▶ _Task_
Reproduce the data exactly as given, except for any images.

Stored records
+ + + +

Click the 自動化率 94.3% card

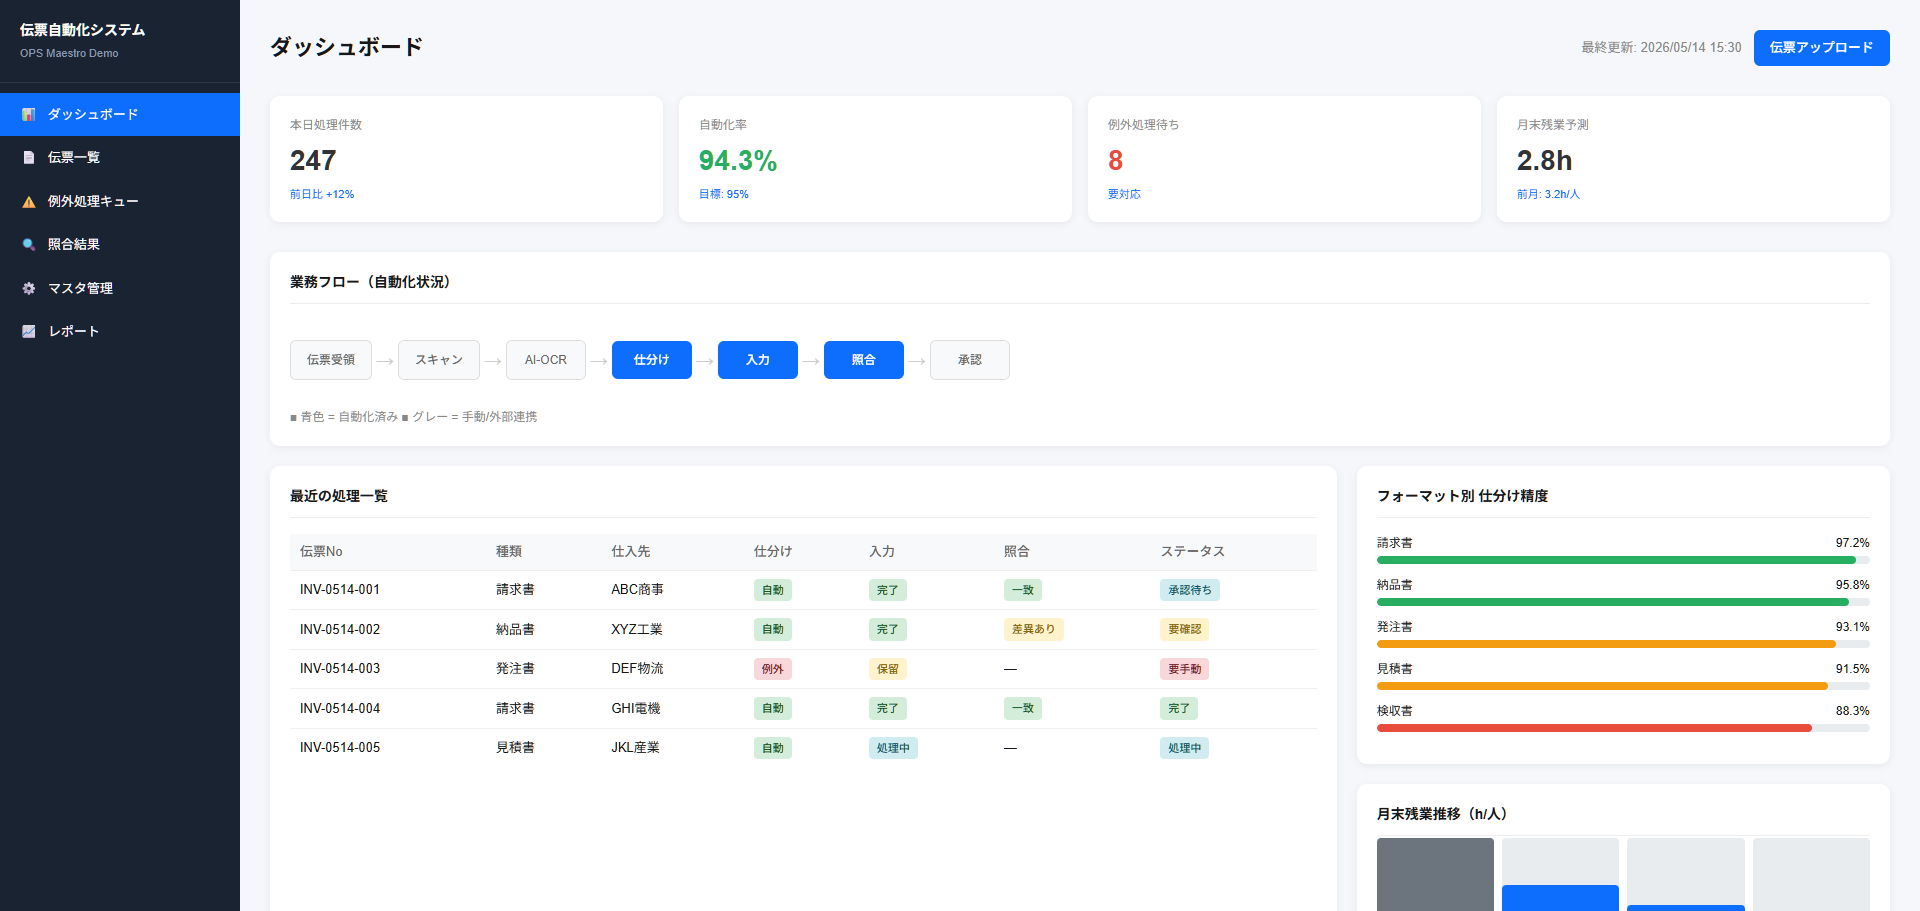tap(875, 159)
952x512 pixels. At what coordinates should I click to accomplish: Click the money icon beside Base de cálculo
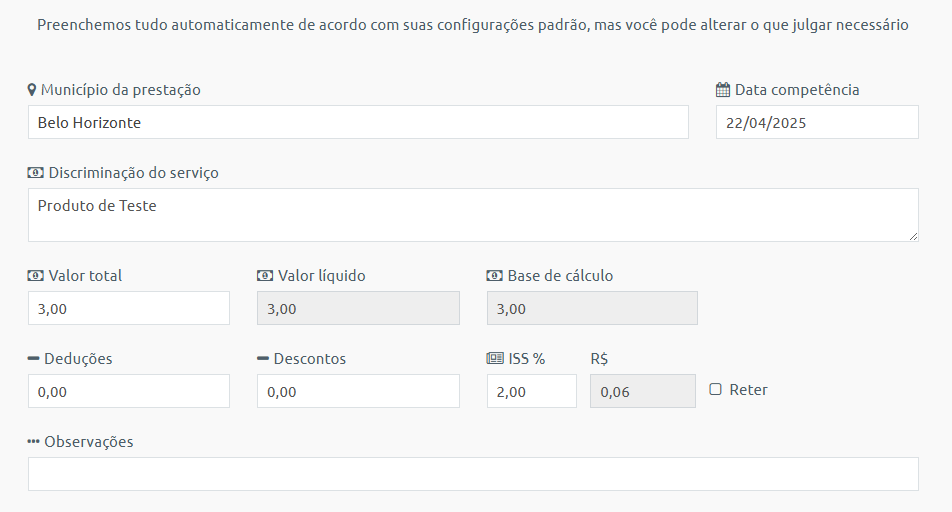[494, 276]
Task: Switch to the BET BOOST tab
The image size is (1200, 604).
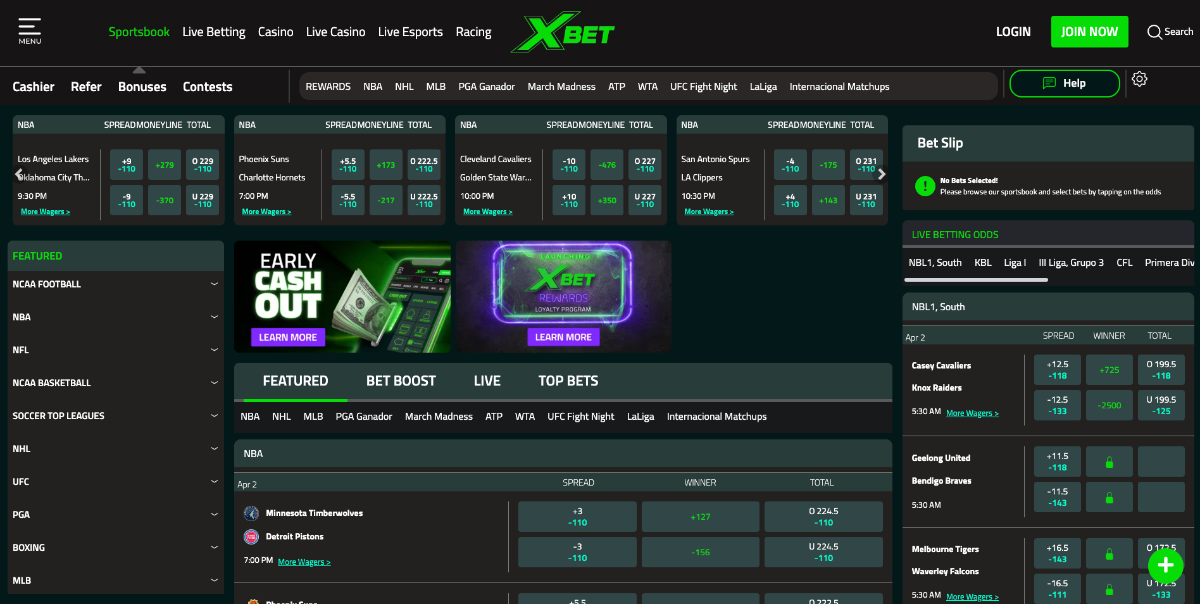Action: point(400,380)
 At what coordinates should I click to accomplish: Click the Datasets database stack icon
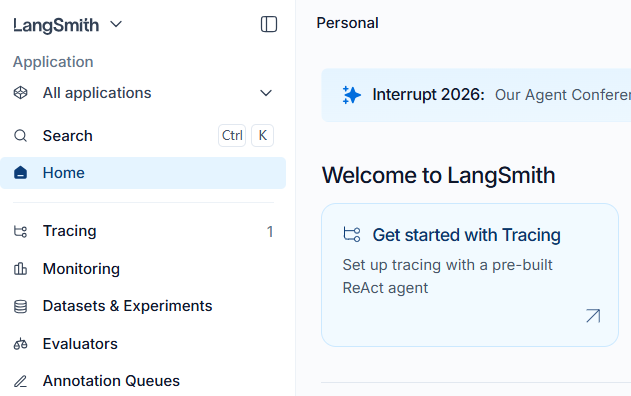coord(21,306)
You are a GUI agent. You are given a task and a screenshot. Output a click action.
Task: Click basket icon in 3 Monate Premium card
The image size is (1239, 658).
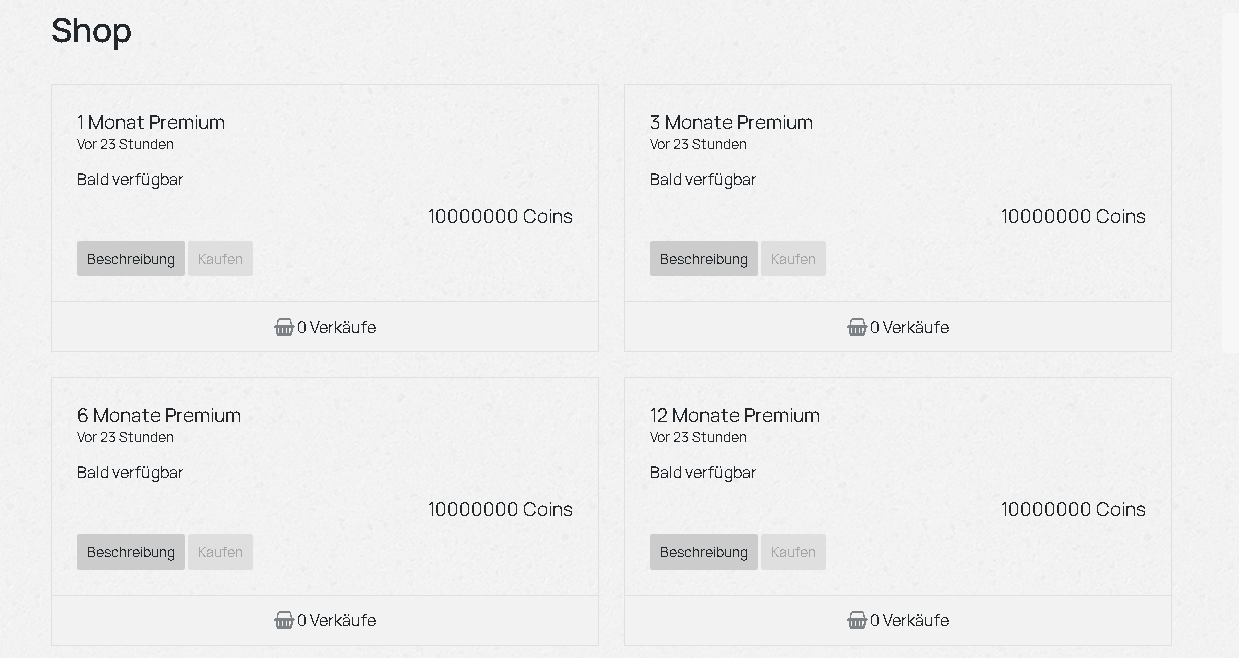click(857, 327)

+ + + +

▶ _Result of this task_
Click the 自動化率 94.3% card

tap(875, 159)
952x512 pixels. At what coordinates should I click to accomplish: Click the money icon beside Base de cálculo
[494, 276]
Task: Switch to the BET BOOST tab
The image size is (1200, 604).
Action: point(400,380)
 At what coordinates should I click to accomplish: Click the Datasets database stack icon
coord(21,306)
You are a GUI agent. You are given a task and a screenshot. Output a click action.
Task: Click basket icon in 3 Monate Premium card
The image size is (1239, 658).
click(857, 327)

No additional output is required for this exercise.